[Dataset excerpt]
'''
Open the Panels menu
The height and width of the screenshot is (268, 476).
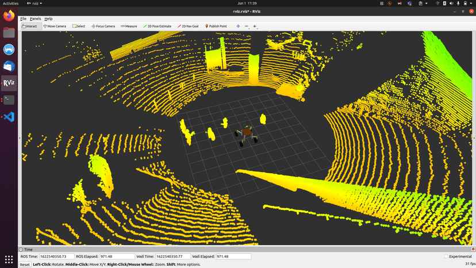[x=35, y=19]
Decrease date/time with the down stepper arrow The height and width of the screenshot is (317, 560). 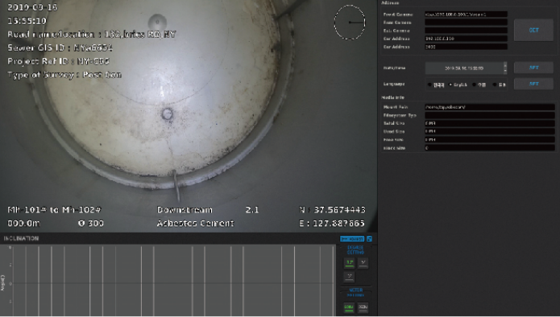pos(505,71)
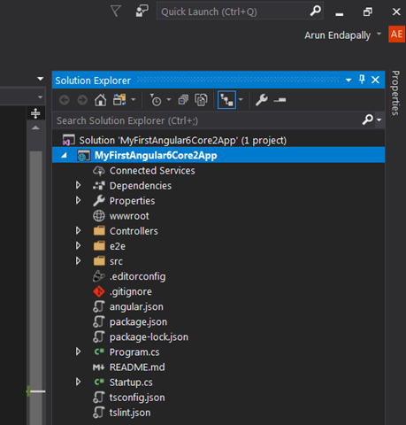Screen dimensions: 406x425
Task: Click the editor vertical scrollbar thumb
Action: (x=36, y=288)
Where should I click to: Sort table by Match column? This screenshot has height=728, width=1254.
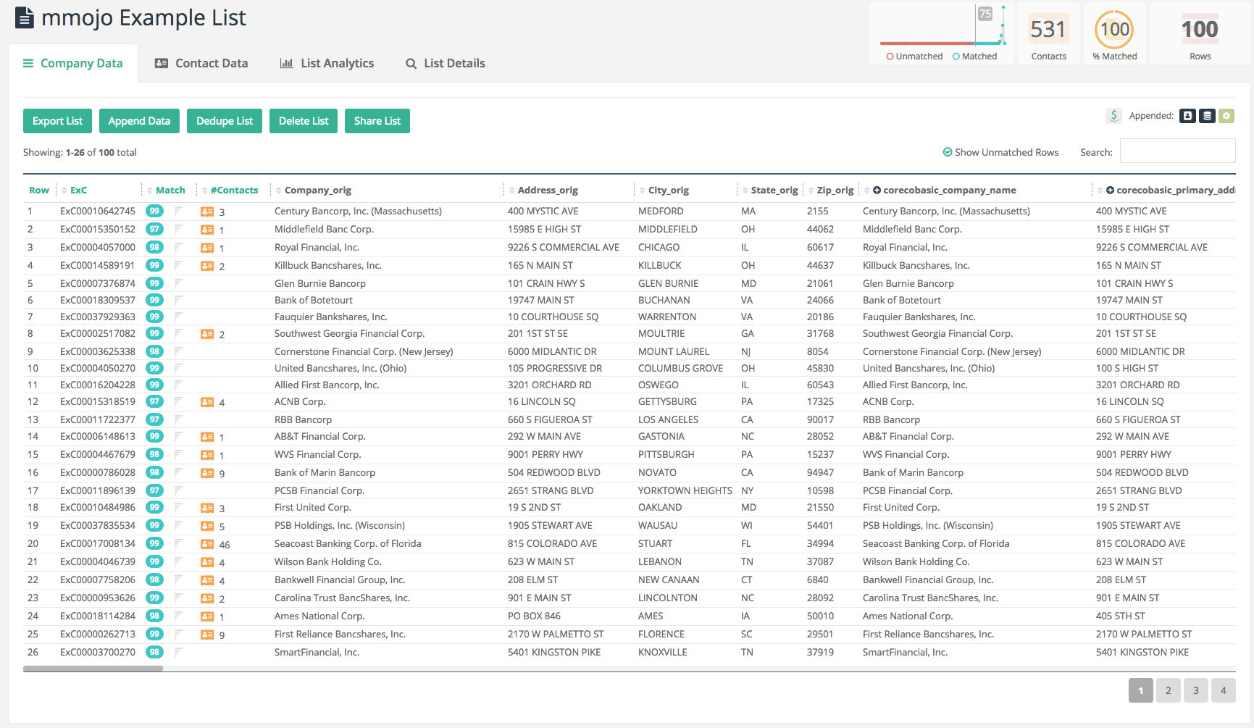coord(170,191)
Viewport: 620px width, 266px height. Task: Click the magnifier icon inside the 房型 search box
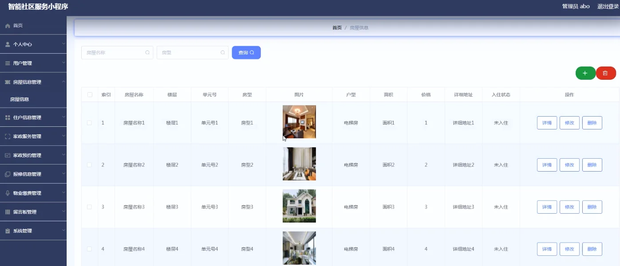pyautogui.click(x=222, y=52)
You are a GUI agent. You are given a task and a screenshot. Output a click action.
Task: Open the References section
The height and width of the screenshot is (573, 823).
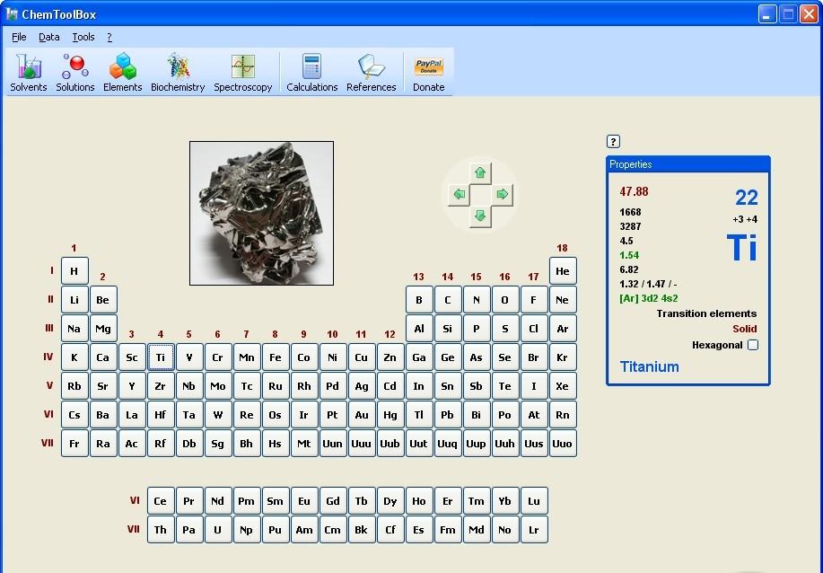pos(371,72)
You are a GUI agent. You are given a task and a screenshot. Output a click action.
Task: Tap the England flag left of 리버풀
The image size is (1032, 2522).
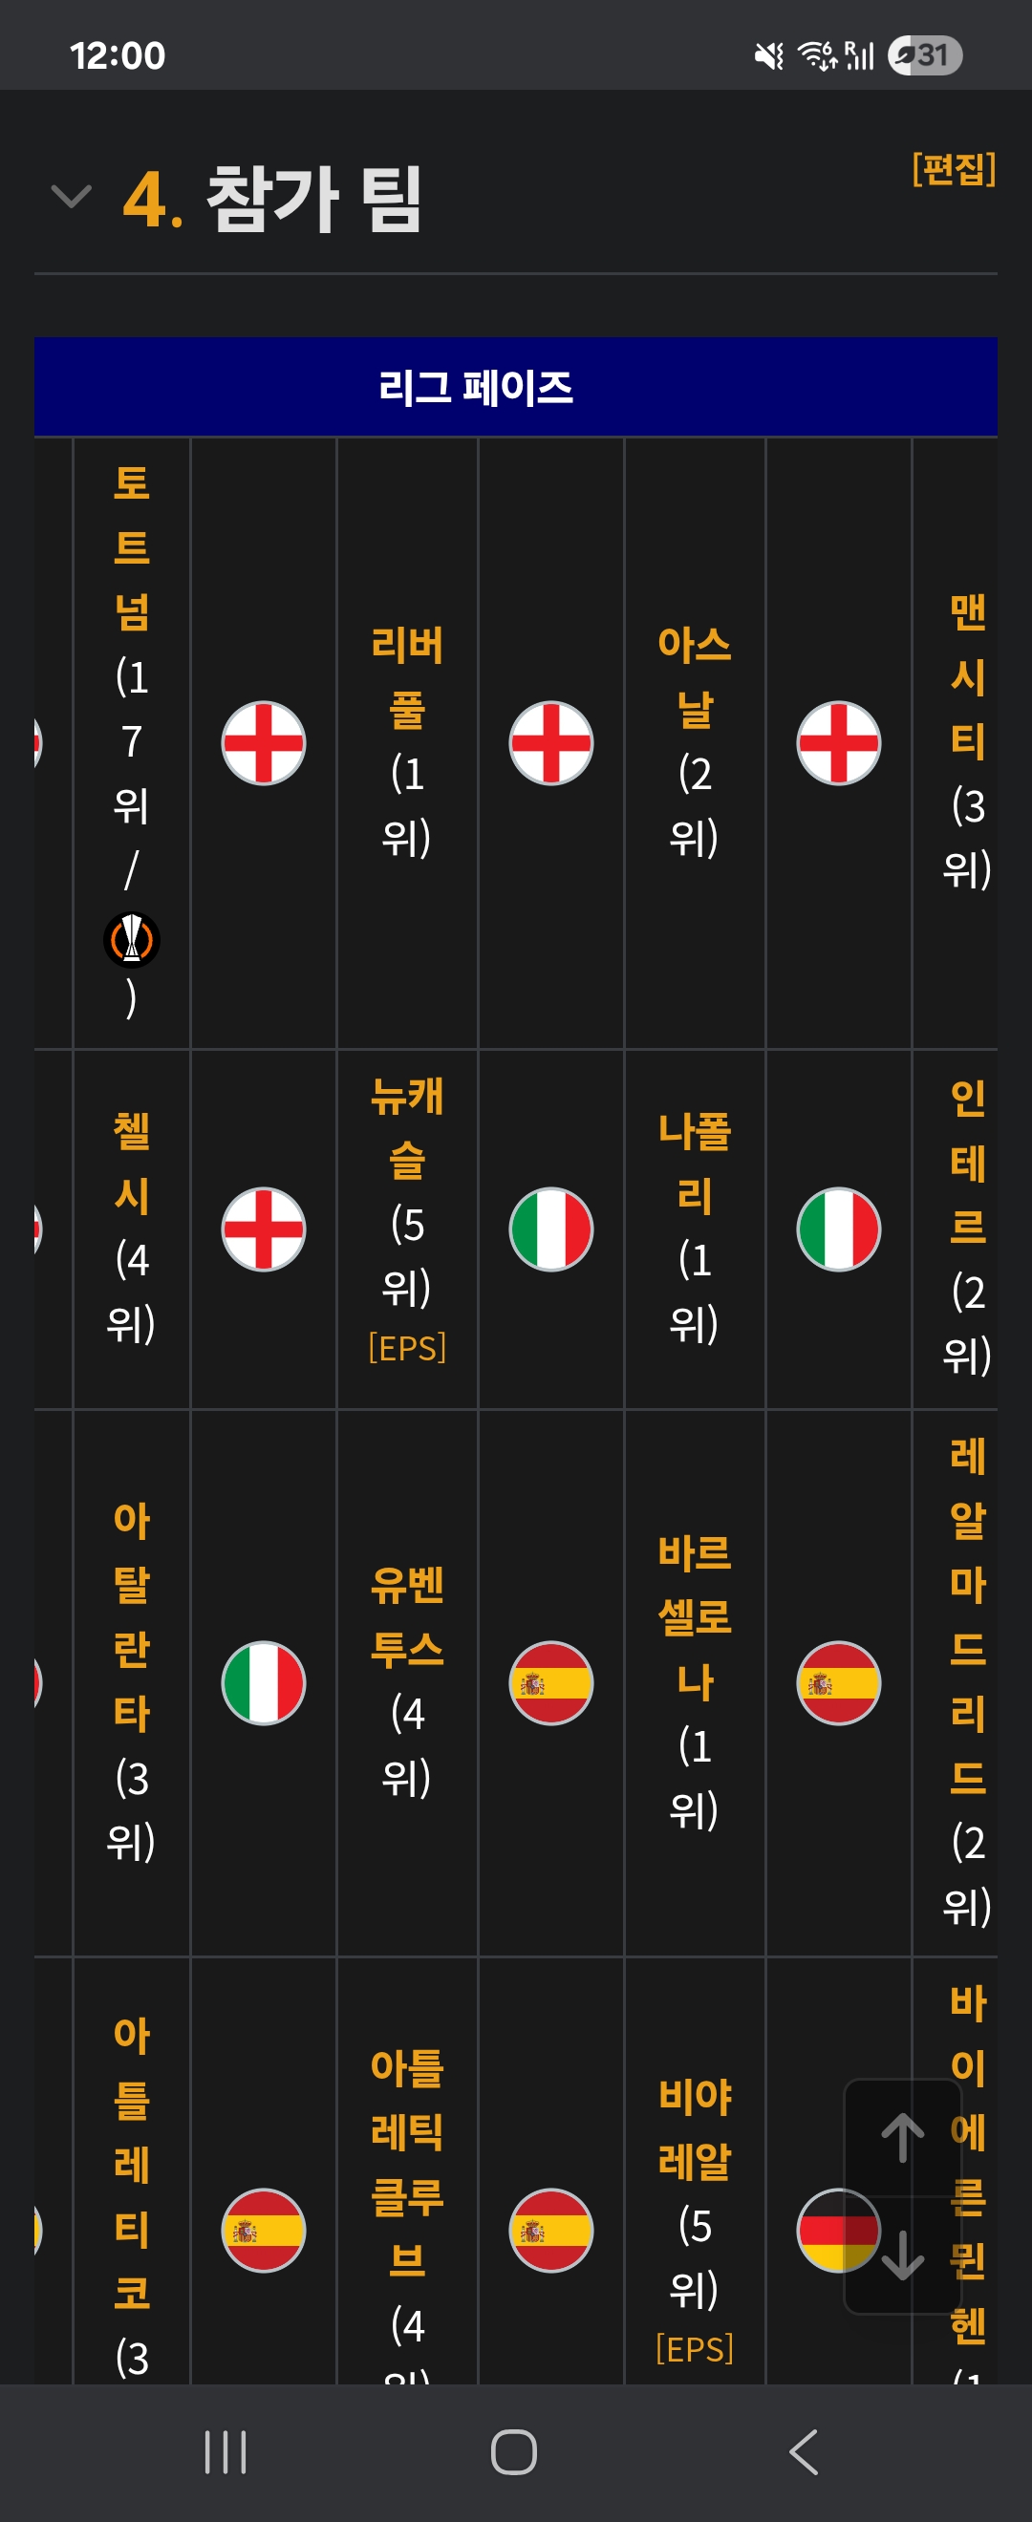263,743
'''
Exercise prompt = Copy out the lines of the records starting with the line that contains "Viewport: 620px width, 266px" and going on through to the end of the records. Leave the pictures out of your copy.

Exercise result =
Viewport: 620px width, 266px height. Task: Click the magnifier icon inside the 房型 search box
pyautogui.click(x=222, y=52)
You are a GUI agent. You are given a task and a screenshot. Output a click action.
Task: Open the References section
The height and width of the screenshot is (573, 823).
pos(371,72)
You are a GUI agent. You are given a task and a screenshot. Output a click action.
Task: Tap the England flag left of 리버풀
The image size is (1032, 2522).
263,743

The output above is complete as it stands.